We’re planning to seek broad public input on this pathway, including information on the science and safety behind CBD. But we know that this process could take time. So, we’re also interested in hearing from stakeholders and talking to Congress on possible alternative approaches; to make sure that we have an appropriately efficient and predictable regulatory framework for regulating CBD products.
While we consider these issues, it’s important to note that CBD isn’t risk free. There are potential risks associated with its use. Moreover, companies can seek approval from the FDA to market human or animal drugs derived from cannabis. We’ve approved the drug Epidiolex for the treatment of seizures associated with two rare and severe forms of epilepsy. We also recently completed an evaluation of three Generally Recognized as Safe notices related to hulled hemp seeds, hemp seed protein and hemp seed oil. These products can be legally marketed in human foods.
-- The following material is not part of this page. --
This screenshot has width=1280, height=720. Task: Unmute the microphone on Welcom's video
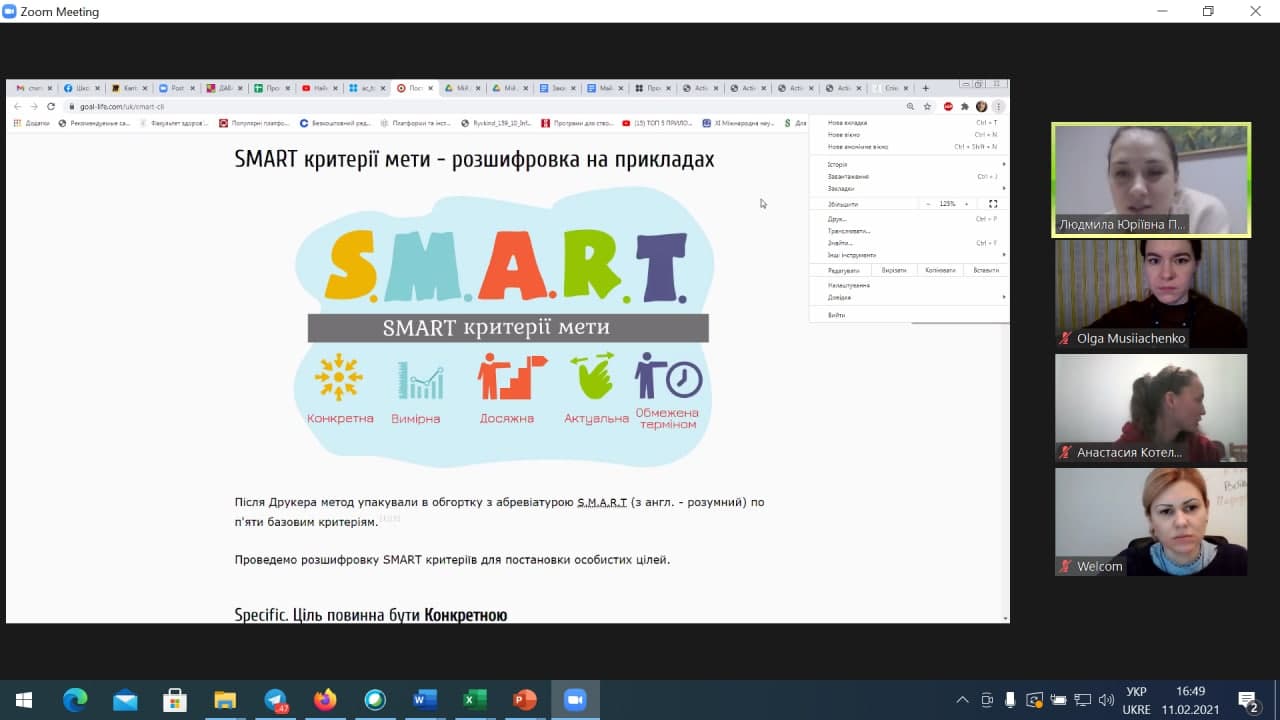[1062, 566]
Another area of shared interest is the use of terms like “milk” and “cheese” on plant-based products.
The FDA issued a request for information to help us examine the use of dairy food names like “milk,” “cheese,” or “yogurt” in the labeling of plant-based foods and beverages. The comment period ended in late January, and we are currently reviewing the more than 10,000 comments we’ve received.
We’re committed to promoting choice and innovation in the marketplace and recognize that some consumers may prefer to use plant-based products instead of dairy products for a variety of reasons. But we have concerns that the labeling of some plant-based products – which we know can vary widely in their nutritional content -- is leading consumers to believe that those products have the same key nutritional attributes as dairy products. Our goal is to help make sure that consumers are empowered with the information that they need to make informed dietary choices.
Finally, I’d like to introduce our next speaker – Frank Yiannas, who joined FDA in November as Deputy Commissioner for Food Policy and Response.
Frank is a food safety champion. Throughout his private sector career at Walt Disney Company and Walmart he has helped advance the safety of consumers and put the consumer at the center of his work. He’s a globally recognized pioneer in advancing food traceability and helping to shape food safety culture within organizations.
Given his deep experience on food safety issues, Frank shares my commitment to the FDA’s important work with NASDA. I’ve asked Frank to provide leadership for FDA’s interactions with NASDA on food safety issues. He’ll work with you to quickly develop and implement solutions whenever new challenges arise in our joint efforts to create a prevention-oriented food safety system for consumers.
I know that Frank and his team, working across FDA’s foods program, will be valuable partners in continuing our work to ensure the safety of the American food supply.